Neural Style Transfer (NST) is a technique that allows combining the content of one image with the style of another image to create a composite image that maintains the content of the original but adopts the stylistic elements of the second image. This project showcases the use of NST for artistic applications, photo editing, and more.

Overview

Neural Style Transfer (NST) leverages Convolutional Neural Networks (CNNs), particularly using pre-trained models like VGG-19, to perform style transfer by optimizing the pixel values of the input image.

Table of Contents

  • Feature Extraction
  • Gram Matrix
  • Loss Function
  • Generating the Stylized Image
  • Installation
  • Libraries Used
  • Examples
  • Content and Style Images
  • Content Image
  • Style Image
  • Result
  • Author

Feature Extraction

Feature extraction is performed using a pre-trained VGG-19 model to get the content and style representations of the images. These features are then used to compute the content and style losses.

Gram Matrix

The Gram matrix is used to capture the style of the image by representing the correlations between different filter responses of the CNN.

Loss Function

Content Loss: Measures how much the content of the generated image deviates from the content image.

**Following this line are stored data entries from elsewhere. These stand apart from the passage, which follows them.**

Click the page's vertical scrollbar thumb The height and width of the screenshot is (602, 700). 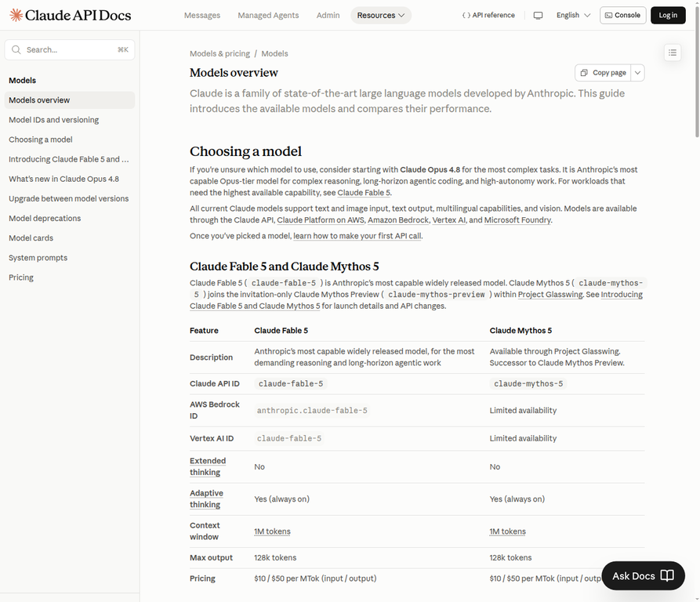click(x=697, y=69)
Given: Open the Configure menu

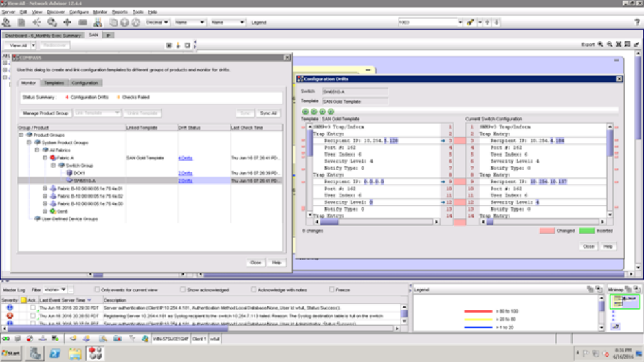Looking at the screenshot, I should (x=78, y=12).
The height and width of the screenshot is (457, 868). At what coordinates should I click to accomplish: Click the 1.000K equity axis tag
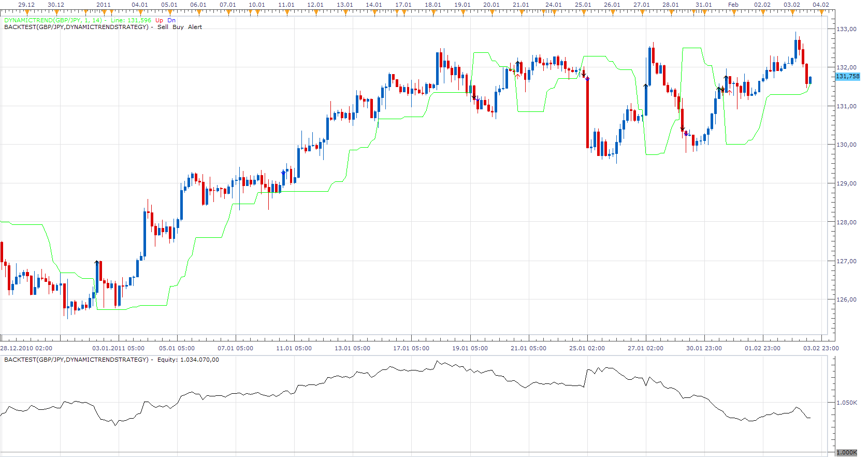click(846, 452)
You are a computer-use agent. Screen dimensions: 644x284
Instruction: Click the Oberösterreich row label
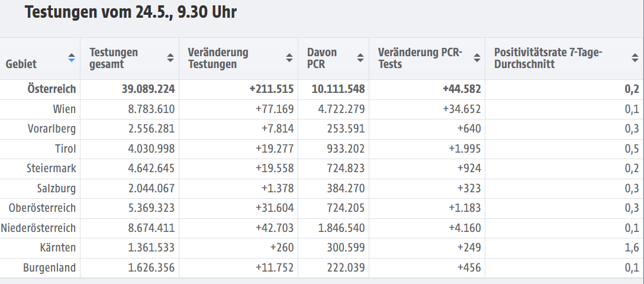(x=42, y=208)
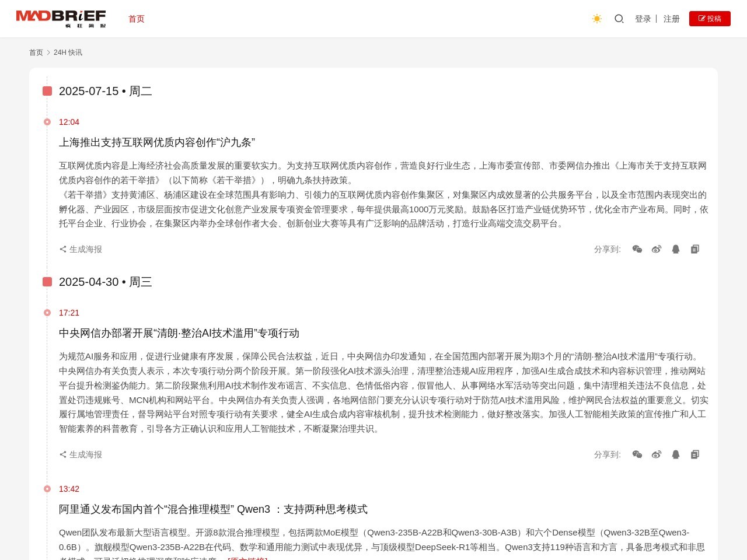Click the 首页 navigation menu item
The image size is (747, 560).
pos(136,19)
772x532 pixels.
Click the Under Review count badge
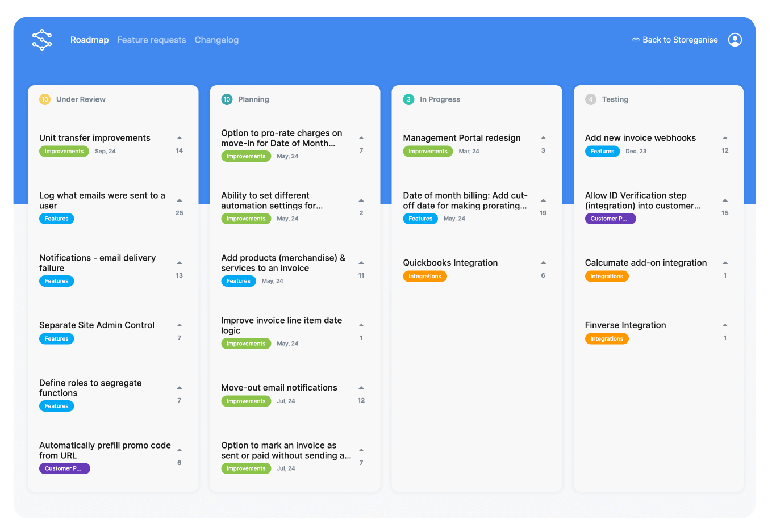click(45, 99)
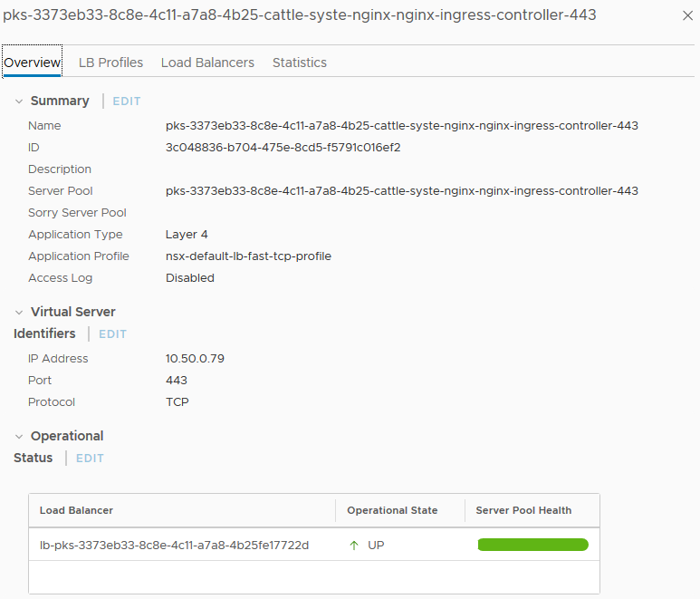Click the Load Balancer column header
This screenshot has width=700, height=599.
point(76,511)
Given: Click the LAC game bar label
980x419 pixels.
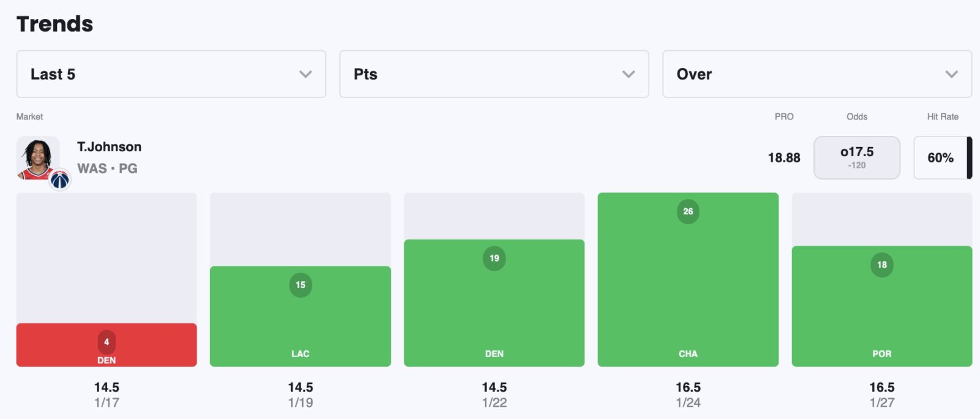Looking at the screenshot, I should [300, 353].
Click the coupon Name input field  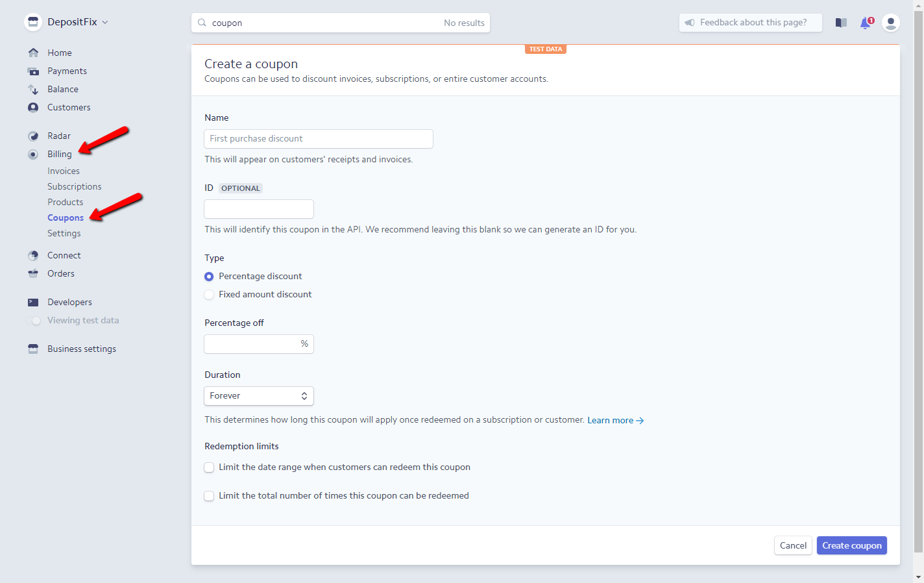[x=319, y=139]
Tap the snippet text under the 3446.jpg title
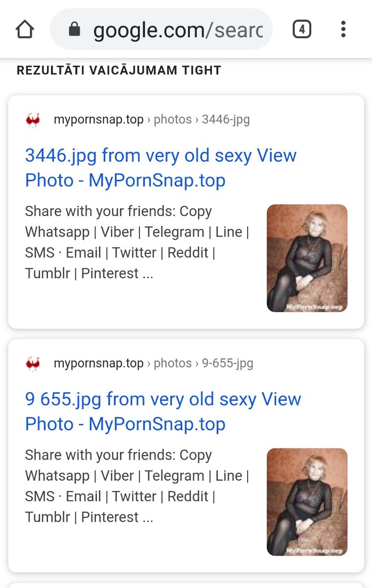 click(137, 242)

Style Loss: Measures how much the style of the generated image deviates from the style image.

Generating the Stylized Image

The stylized image is generated by optimizing the pixel values of the content image to minimize the combined content and style loss.

Installation

To run this project, follow these steps:

  1. Clone the repository:git clone https://github.com/archie-a18/Neural-Style-Transfer.git
  2. Copy code
  3. Upload the code file to Google Colab.
  4. Run all the code cells in the Jupyter notebook to perform the style transfer.
  5. Choose your content and style images.

Libraries Used

  • Numpy: Used for a variety of mathematical operations on arrays. It is efficient and fast.

  • TensorFlow: A comprehensive library for machine learning and artificial intelligence, providing tools to build and train models, including pre-trained VGG models.

  • VGG: Visual Geometry Group's standard deep CNN architecture. VGG-19 is used for feature extraction in this project.

  • OS: Provides functions for interacting with the operating system.

  • CV2: OpenCV for Python, used for image processing tasks such as reading and manipulating images.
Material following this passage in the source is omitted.